(Target pointing data)
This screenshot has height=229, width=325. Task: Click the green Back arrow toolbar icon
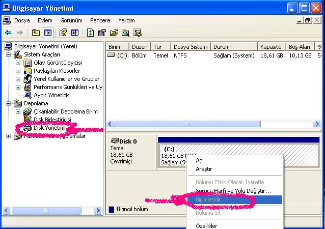click(x=8, y=33)
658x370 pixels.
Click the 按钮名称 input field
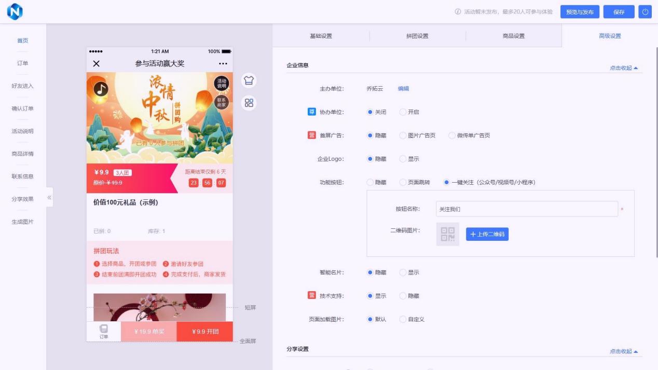coord(526,209)
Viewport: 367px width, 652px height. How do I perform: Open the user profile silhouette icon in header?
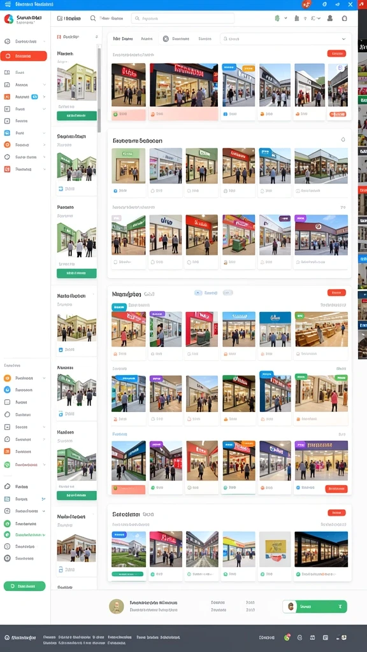coord(330,18)
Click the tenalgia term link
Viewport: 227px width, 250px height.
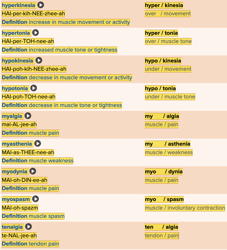(x=12, y=227)
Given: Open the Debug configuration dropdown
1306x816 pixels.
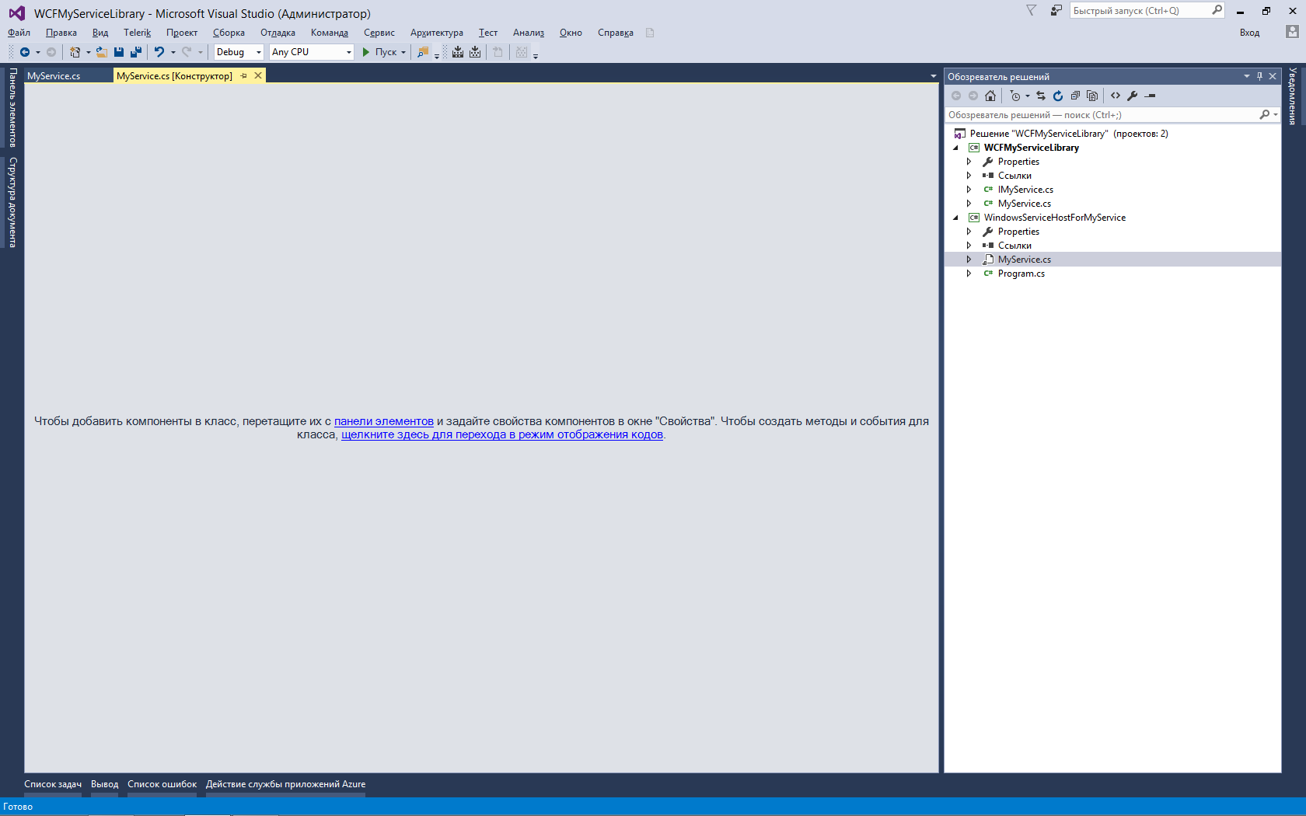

### TASK TO CARRY OUT
Pull out each line of the data that contains the string "Viewport". Case must match.

### SOLUTION BELOW
Viewport: 367px width, 652px height. How do I perform: Open the user profile silhouette icon in header?
Viewport: 227px width, 250px height.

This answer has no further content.